You can also try few plugins like:
- Security Info - http://www.totalcmd.net/plugring/SecInfo.html
- Attributes: http://www.lefteous.de/tc/archives/attributes/attributes.zip

I think it shouldn't be hard for someone skilled to write better plugin which could display the same info as Properties dialog :)

urlwolf:
fenix: thanks, that helps
Shades: I'll try this when I get home, laptop has no CD burner. THanks!

MilesAhead:
For future ref. you can create a password reset on a USB key or floppy(if you have a floppy drive)
http://support.microsoft.com/kb/306214

Also, not that it helps much, but MS almost got it right with NT 4 Server.  In the user account templates there is a group called Operators.  If your account was a member of Operators, you could install software, register ActiveX Controls etc.. but you couldn't delete core system files etc..

Trouble with non Server Windows is there's no happy medium.  Guess they tried to move in that direction with Vista but it would have been better if they did the Operator's Group approach I think. Thing is it's really a single-user multi-tasking system trying to act like multi-user.  You need to be Owner with all the crap turned off or you lose your mind!!

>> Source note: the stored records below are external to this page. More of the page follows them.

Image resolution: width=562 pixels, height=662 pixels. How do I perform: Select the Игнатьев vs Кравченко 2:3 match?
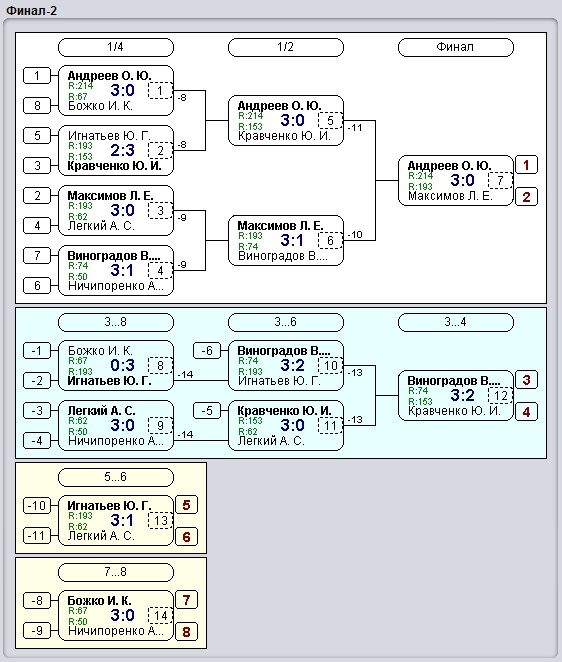pyautogui.click(x=116, y=150)
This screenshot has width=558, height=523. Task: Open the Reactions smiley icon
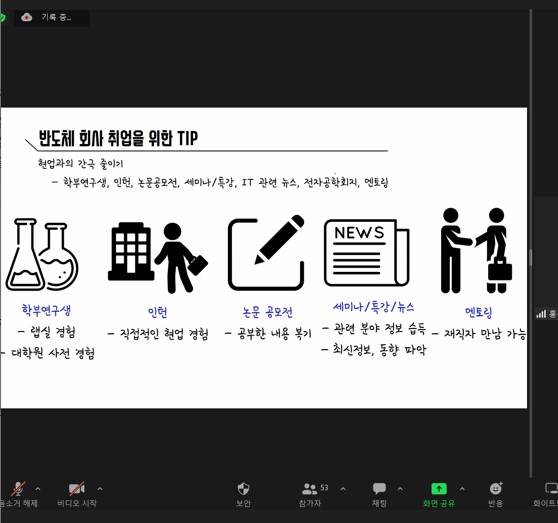tap(496, 488)
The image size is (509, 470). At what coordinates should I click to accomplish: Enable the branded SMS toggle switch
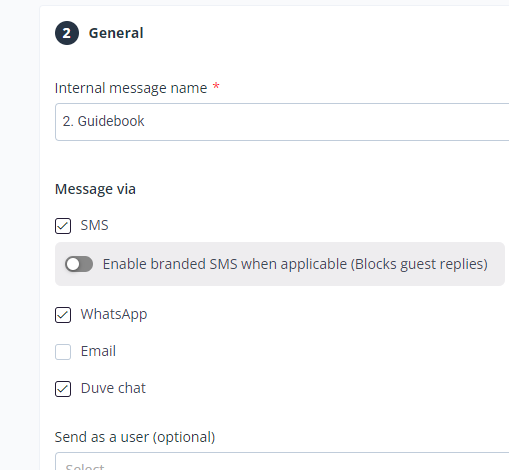(x=79, y=264)
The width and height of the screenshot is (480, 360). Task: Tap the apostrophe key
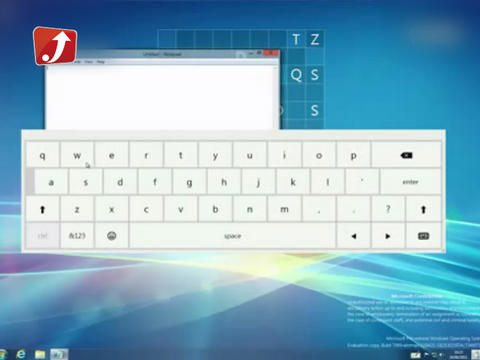click(x=362, y=182)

In Linux I just kept a console window open where I did an su command if I was going to be installing or messing with stuff.  No clicking on "do you want to do that?"  when if I didn't want to do it, I wouldn't have done it!!  Jeez!!

f0dder:
Explorer (or TC) do not list file permissions. (!), at least that I could find. What's wrong with listing say -rwx------ like in unix?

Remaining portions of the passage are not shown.